When a line of the records below contains the string "will", copy that whole line.

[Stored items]
# # # #
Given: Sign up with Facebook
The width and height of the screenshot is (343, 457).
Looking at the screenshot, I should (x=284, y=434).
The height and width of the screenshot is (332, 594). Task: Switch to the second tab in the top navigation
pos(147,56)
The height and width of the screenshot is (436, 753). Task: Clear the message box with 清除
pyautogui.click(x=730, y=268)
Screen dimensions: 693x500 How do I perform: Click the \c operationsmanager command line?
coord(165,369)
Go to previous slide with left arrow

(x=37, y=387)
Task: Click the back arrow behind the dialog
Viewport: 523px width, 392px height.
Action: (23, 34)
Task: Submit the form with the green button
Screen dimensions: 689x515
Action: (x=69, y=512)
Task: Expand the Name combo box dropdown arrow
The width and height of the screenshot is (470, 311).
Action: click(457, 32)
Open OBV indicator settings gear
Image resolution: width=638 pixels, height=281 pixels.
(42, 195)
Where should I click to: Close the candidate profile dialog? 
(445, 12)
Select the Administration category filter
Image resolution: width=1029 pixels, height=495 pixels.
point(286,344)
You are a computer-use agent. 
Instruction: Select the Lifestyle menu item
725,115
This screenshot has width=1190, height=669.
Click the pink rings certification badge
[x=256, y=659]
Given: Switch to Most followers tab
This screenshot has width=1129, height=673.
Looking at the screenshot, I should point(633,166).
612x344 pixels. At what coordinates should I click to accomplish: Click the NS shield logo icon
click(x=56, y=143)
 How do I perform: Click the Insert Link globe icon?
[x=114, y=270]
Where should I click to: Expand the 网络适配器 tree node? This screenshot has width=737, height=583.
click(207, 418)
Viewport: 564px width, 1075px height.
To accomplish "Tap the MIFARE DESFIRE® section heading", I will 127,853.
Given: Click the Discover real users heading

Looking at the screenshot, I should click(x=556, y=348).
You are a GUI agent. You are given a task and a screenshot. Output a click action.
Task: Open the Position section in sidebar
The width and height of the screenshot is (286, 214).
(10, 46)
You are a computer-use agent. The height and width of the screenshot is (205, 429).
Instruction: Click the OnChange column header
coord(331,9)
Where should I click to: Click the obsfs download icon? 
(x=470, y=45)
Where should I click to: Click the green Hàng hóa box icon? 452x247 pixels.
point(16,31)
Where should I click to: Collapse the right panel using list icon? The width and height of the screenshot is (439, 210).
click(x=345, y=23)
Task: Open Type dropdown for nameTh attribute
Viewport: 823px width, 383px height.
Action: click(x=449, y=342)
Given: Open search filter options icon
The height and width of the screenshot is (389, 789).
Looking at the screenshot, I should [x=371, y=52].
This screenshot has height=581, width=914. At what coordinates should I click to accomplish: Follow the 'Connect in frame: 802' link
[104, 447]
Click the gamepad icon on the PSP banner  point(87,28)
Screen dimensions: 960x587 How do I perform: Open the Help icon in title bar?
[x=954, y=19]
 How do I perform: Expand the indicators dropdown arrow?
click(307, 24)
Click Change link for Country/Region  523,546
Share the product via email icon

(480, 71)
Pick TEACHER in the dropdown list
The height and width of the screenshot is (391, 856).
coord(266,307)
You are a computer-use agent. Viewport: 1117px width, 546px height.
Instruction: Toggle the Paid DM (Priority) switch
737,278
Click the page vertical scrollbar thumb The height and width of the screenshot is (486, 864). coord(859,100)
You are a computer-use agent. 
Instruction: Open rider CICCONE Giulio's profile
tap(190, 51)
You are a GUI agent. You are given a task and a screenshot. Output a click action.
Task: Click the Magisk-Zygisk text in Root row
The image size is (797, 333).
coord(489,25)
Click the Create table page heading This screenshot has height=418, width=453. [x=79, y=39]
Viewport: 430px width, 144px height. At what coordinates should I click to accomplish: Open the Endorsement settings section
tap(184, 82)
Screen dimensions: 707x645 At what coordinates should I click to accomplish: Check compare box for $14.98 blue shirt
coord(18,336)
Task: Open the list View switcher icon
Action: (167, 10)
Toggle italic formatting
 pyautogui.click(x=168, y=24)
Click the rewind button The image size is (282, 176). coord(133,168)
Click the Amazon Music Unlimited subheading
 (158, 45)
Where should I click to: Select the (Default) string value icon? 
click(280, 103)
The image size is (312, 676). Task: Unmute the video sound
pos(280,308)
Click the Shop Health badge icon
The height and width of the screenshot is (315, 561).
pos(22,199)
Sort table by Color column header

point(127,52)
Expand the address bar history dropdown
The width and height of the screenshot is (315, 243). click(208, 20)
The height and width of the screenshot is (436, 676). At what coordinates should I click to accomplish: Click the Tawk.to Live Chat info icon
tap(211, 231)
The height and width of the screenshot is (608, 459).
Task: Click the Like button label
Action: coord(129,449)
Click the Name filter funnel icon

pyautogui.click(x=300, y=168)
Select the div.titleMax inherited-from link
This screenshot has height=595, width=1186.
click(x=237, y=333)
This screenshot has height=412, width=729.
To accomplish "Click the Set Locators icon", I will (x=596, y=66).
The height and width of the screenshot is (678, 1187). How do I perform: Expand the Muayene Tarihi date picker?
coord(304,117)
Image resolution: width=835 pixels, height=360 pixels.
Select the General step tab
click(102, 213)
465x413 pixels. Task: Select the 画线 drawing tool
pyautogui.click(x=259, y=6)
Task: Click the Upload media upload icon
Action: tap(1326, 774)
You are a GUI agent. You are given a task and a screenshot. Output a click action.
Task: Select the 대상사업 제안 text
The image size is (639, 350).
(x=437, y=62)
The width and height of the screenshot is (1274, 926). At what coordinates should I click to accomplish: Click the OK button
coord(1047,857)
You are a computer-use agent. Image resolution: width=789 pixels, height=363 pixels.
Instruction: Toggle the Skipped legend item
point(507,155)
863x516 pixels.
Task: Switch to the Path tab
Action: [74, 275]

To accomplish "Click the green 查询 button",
# # # #
**Exercise result**
To accomplish "Tap the MIFARE DESFIRE® section heading", I will 127,853.
To accomplish "Click the Set Locators icon", I will (x=596, y=66).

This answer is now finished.